Set exercise >>
Copy out word for word everything from the line containing "You are a GUI" down to the line containing "Task: Select the LPTX symbol cell", and nothing else from the records.

Provided entries >>
######
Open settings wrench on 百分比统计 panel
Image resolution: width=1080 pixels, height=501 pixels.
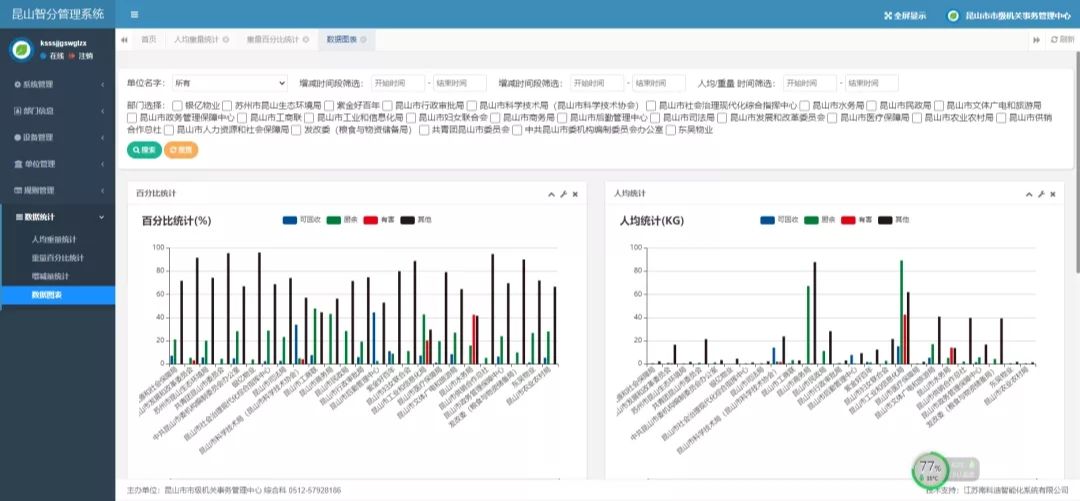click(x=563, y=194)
######
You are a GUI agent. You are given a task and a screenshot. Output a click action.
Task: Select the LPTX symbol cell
######
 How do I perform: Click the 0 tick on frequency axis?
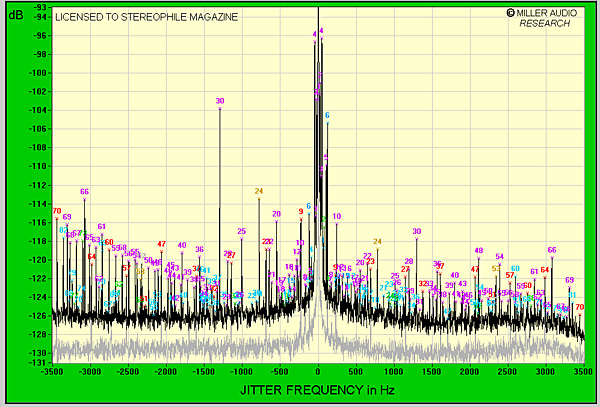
######
Finished exercise >>
You are a GUI agent. You are given a task and a screenshot. Output a click action.
Task: Select the LPTX symbol cell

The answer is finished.